All right. I see thumbs up means we are enough. Everybody can hear us. So we can jump in into today's session. It's going to be a Q&A session. We are going to ask a number of questions and our experts here are going to assist us to explain, give examples and then also site scenarios to help you better understand the investment landscape of Ghana and the opportunities you have available to use and then also enough knowledge to make investment decisions especially when it comes to stock trading. given the kind of feedback that we've received from you our clients and then also investors in the past. So gentlemen is >> Yes sir.
>> How are you?
>> I'm doing well. How are you?
>> Great. I'm also very welcome. You tell us what asset management is all about and what a typical day of a portfolio manager looks like.
>> Okay.
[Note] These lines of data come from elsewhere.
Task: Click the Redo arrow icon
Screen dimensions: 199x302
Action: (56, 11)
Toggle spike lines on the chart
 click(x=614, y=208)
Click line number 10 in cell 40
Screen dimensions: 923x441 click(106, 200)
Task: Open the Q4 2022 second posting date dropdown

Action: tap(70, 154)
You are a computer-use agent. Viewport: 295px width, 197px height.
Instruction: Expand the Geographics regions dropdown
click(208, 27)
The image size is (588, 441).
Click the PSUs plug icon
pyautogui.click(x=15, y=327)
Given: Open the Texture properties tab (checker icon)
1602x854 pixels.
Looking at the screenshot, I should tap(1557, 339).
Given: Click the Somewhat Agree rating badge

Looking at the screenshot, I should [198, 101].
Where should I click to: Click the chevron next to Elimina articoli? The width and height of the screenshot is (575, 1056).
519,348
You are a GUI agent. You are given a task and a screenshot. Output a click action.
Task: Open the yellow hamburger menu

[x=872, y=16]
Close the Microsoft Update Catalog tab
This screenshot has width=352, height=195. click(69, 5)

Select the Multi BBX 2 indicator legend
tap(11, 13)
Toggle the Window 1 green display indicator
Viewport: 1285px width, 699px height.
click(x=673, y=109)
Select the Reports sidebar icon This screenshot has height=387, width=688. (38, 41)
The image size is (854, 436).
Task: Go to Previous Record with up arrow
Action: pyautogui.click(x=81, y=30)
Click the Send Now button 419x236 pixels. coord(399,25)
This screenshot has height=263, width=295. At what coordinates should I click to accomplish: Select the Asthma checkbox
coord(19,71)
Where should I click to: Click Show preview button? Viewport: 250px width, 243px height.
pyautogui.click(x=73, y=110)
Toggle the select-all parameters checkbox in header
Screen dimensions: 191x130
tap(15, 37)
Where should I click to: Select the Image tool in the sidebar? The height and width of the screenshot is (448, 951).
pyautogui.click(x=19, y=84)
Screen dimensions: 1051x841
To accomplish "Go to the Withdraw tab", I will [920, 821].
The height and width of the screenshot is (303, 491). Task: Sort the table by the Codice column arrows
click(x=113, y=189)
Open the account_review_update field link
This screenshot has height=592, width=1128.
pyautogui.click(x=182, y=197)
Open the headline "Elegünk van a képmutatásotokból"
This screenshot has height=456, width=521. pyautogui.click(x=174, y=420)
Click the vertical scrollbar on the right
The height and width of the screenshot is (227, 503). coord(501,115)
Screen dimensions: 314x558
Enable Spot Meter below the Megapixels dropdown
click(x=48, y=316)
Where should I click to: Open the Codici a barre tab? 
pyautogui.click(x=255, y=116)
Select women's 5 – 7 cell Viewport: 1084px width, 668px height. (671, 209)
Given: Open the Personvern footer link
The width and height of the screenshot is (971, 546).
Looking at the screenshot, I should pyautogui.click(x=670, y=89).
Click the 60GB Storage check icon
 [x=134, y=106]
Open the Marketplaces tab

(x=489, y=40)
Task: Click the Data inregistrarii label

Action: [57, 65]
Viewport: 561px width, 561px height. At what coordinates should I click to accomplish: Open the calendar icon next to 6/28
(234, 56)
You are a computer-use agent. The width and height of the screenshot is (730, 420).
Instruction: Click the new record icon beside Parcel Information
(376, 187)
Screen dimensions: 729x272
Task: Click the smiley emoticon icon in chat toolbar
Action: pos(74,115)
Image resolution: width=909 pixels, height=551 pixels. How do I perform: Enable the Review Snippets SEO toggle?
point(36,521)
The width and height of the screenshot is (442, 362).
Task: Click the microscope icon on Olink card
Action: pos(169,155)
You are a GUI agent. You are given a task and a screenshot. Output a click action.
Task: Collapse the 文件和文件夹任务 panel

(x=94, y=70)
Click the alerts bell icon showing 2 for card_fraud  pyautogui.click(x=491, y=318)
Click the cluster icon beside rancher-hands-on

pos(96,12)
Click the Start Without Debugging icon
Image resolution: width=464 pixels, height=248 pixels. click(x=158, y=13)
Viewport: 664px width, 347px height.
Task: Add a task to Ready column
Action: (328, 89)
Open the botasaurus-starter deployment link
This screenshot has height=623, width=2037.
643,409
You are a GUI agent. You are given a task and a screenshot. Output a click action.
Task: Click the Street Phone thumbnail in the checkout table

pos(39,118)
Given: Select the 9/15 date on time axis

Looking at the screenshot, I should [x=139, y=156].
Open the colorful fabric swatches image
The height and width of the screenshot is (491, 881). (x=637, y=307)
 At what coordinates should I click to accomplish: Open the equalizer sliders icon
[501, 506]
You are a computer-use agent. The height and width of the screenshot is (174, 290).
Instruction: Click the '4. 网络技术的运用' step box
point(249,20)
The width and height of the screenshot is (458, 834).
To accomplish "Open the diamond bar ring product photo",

So asset management is about um managing investors assets by way of money and making sure that they get um a certain amount of return at the end of the investment period. Um it doesn't just it's not just money but you can also look at the client's overall assets. So maybe they have some real estate, they have um commodities across board. You want to make sure that the client is making money on whichever assets that they have. um day-to-day just portfolio structuring um speaking to client trying to understand what they want to achieve with their investments, how much they are willing, how long they are willing to go and yeah those are the basics but also ensuring that our portfolios are also giving the level of return that we expect and we promised our investors. Yeah.
>> Yes sir.
>> How are you too?
>> I'm doing well.
>> How been so far?
>> Yeah, like I said earlier um I've had a good trading day so I can't complain.
Yeah, it's been okay.
>> Yes, I have.
>> Okay. So, a typical day for a trader basically starts with looking at what has happened previously in the market, taking um market information, taking economic data that is going to affect prices of securities that have been traded. Um secondly, I'll be calling my clients and Emanuel here is one of my clients. So by Emanuel I mean speaking to fund managers, speaking to other financial institutions, speaking to banks to get flows from them on a daily basis. People are buying and selling securities based on whatever their projections are. So I'm speaking to buyers, I'm speaking to sellers and I'm just the middleman and I bring them together to get the trade done.
>> Thank you. Thank you.
You can help us understand the difference between savings and investment. Okay, I think that that's one of the um most misunderstood concepts in the in our in our space.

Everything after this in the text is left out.